▶ **EXCERPTED DATA**
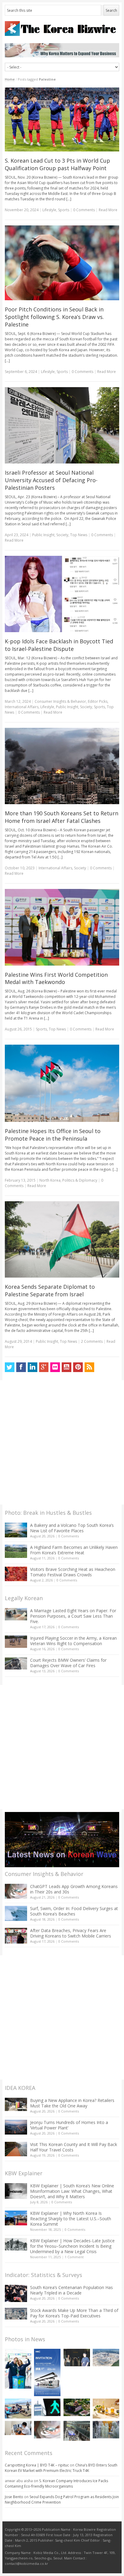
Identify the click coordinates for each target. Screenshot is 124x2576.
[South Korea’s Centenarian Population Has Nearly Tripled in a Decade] (16, 2293)
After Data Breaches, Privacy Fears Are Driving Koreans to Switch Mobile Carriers (70, 1933)
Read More (108, 209)
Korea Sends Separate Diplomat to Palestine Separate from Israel (50, 1290)
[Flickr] (55, 1367)
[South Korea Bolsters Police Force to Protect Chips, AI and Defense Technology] (106, 2430)
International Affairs (22, 706)
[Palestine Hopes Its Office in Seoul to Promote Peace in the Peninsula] (62, 1083)
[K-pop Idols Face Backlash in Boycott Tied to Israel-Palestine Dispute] (62, 594)
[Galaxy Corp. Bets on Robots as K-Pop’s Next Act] (77, 2407)
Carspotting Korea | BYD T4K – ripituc (37, 2465)
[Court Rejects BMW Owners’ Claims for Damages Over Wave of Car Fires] (16, 1663)
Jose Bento (14, 2496)
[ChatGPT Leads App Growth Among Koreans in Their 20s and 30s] (16, 1891)
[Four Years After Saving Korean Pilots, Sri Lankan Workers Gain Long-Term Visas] (18, 2408)
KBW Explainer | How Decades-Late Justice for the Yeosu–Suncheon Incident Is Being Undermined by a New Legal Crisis (72, 2246)
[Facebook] (21, 1367)
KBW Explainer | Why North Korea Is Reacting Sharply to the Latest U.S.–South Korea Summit (70, 2218)
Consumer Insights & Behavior (60, 701)
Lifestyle (49, 209)
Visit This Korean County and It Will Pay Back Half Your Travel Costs (73, 2147)
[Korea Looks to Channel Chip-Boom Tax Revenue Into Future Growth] (106, 2358)
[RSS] (89, 1367)
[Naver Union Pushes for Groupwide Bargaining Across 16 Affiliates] (77, 2431)
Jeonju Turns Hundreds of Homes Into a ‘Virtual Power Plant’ (69, 2125)
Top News (78, 534)
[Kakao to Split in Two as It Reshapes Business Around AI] (77, 2358)
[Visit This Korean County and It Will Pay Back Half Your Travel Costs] (16, 2149)
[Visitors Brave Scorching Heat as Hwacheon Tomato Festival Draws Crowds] (16, 1574)
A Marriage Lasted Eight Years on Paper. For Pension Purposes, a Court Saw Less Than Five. (73, 1616)
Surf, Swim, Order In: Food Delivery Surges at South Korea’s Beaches (74, 1911)
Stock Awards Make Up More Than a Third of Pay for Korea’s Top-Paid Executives (74, 2313)
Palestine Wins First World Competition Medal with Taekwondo (56, 978)
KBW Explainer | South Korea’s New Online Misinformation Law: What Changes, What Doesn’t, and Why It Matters (72, 2191)
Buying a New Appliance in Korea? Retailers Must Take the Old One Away (72, 2103)
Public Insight (43, 534)
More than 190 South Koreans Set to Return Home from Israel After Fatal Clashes (61, 817)
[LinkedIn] (32, 1367)
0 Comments (68, 1536)
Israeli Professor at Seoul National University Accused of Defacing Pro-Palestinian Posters (51, 480)
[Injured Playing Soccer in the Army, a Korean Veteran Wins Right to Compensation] (16, 1641)
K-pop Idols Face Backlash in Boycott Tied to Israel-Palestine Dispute (59, 645)
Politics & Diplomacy (79, 1180)
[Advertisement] (62, 1442)
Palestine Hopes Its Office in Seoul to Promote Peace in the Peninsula (53, 1134)
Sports (63, 209)
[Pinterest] (78, 1367)
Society (62, 534)
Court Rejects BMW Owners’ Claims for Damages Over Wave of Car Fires (68, 1662)
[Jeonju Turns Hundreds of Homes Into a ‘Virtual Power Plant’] (16, 2127)
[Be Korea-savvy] (62, 28)
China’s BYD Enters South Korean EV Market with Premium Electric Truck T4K (61, 2468)
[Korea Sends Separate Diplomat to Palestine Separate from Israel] (62, 1239)
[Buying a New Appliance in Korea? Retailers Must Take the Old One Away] (16, 2104)
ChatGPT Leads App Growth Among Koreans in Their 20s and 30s (74, 1889)
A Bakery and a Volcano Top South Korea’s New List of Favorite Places (72, 1527)
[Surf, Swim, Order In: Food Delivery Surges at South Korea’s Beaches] (16, 1913)
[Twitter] (9, 1367)
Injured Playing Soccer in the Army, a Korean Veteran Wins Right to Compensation (73, 1640)
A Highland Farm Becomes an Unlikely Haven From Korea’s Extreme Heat (74, 1549)
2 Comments (92, 1341)
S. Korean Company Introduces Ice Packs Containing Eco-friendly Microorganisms (56, 2483)
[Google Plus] (44, 1367)
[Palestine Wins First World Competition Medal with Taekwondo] (62, 927)
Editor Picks (97, 701)
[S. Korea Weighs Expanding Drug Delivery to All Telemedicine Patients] (18, 2428)
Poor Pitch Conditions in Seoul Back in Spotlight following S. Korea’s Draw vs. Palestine (54, 317)
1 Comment (74, 2257)
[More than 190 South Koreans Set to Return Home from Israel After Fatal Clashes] (62, 766)
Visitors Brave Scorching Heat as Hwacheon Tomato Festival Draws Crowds (72, 1572)
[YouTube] (66, 1367)
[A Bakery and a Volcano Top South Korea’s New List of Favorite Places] (16, 1530)
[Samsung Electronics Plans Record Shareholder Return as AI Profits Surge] (47, 2407)
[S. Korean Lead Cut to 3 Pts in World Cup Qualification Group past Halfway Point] (62, 119)
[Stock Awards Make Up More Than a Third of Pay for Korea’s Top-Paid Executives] (16, 2314)
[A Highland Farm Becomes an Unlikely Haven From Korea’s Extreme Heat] (16, 1551)
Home (10, 79)
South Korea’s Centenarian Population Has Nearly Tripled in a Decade (71, 2290)
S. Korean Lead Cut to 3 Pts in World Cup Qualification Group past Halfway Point (57, 164)
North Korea (49, 1180)
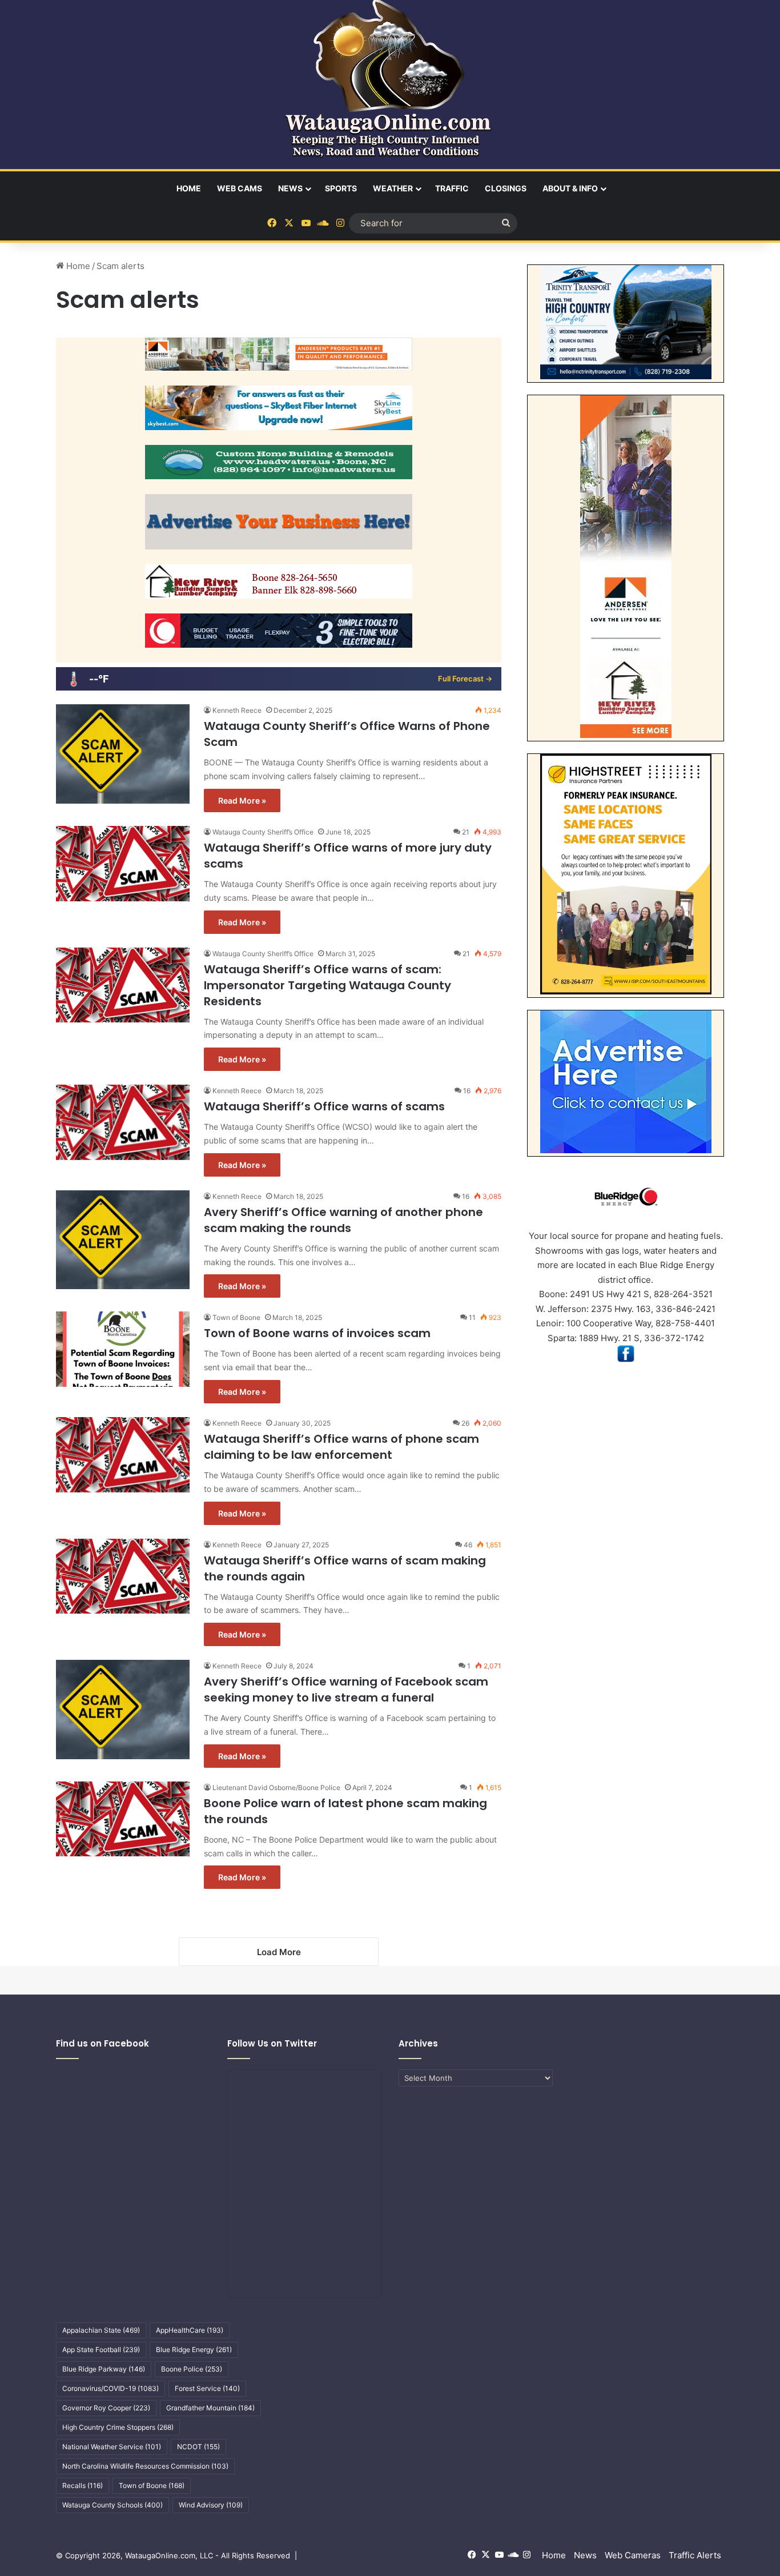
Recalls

▶ **AIM OF THE EXERCISE**
The required output is every line above from the one with "Heat (74, 1549)" down to the one with "[Palestine Wins First", restated word for word, ends included.

▶ **EXERCISE RESULT**
A Highland Farm Becomes an Unlikely Haven From Korea’s Extreme Heat (74, 1549)
2 Comments (92, 1341)
S. Korean Company Introduces Ice Packs Containing Eco-friendly Microorganisms (56, 2483)
[Google Plus] (44, 1367)
[Palestine Wins First World Competition Medal with Taekwondo] (62, 927)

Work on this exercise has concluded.